Uber faces competition for GrubHub deal

Uber has been in talks to acquire GrubHub (NYSE:GRUB), a transaction that promises to bolster its position in the food delivery market. GrubHub controls 23% of the US food delivery market, according to Second Measure. Uber Eats controls 22% of the market, while DoorDash has a 45% market share.

However, Uber faces competition in its bid to acquire GrubHub. Dutch food delivery firm Just Eat Takeaway and Germany’s Delivery Hero have also shown interest in merging with GrubHub.

Uber-GrubHub talks have centered on using Uber stock as currency in a transaction. Notably, the companies are still negotiating the breakup fee. The fee is a cash payment Uber would make to GrubHub if the deal flops due to regulatory issues.

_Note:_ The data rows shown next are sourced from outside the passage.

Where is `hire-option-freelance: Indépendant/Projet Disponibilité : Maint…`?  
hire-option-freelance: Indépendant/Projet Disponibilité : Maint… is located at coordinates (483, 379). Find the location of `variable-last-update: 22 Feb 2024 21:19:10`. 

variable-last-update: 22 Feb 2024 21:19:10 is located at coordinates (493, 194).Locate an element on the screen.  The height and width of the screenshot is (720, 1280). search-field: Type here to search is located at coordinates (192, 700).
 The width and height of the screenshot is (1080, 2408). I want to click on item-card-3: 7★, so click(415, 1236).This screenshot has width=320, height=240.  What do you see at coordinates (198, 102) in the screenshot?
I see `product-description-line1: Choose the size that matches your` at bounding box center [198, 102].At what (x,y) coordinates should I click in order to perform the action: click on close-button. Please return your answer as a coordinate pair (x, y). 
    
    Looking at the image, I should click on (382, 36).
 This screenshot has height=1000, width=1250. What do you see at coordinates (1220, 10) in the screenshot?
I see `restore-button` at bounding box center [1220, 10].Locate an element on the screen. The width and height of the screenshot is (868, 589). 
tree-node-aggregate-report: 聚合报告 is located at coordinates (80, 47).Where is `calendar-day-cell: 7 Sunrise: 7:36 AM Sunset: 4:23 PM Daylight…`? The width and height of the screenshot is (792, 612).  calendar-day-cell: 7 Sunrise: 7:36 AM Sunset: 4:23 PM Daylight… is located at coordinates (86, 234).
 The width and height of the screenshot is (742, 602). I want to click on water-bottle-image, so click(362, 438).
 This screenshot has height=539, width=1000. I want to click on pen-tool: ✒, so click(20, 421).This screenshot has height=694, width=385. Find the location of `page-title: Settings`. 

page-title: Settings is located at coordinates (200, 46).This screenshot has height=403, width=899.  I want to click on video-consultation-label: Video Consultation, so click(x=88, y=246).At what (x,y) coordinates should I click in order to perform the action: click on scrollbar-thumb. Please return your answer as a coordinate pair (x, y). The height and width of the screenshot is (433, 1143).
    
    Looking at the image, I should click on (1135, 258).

Support for African American-owned restaurants

Uber has taken several steps to support African American-owned businesses in the wake of George Floyd’s death. He died at the hands of Minneapolis police. Floyd’s death sparked protests against racial discrimination across the US. Corporations from Apple to Facebook have pledged donations and other support to racial justice programs following Floyd’s killing. Uber will donate $1.0 million to racial justice causes and waive the delivery fee for African American-own restaurants.

Uber stock rose following the company’s pledge to support African American-owned businesses.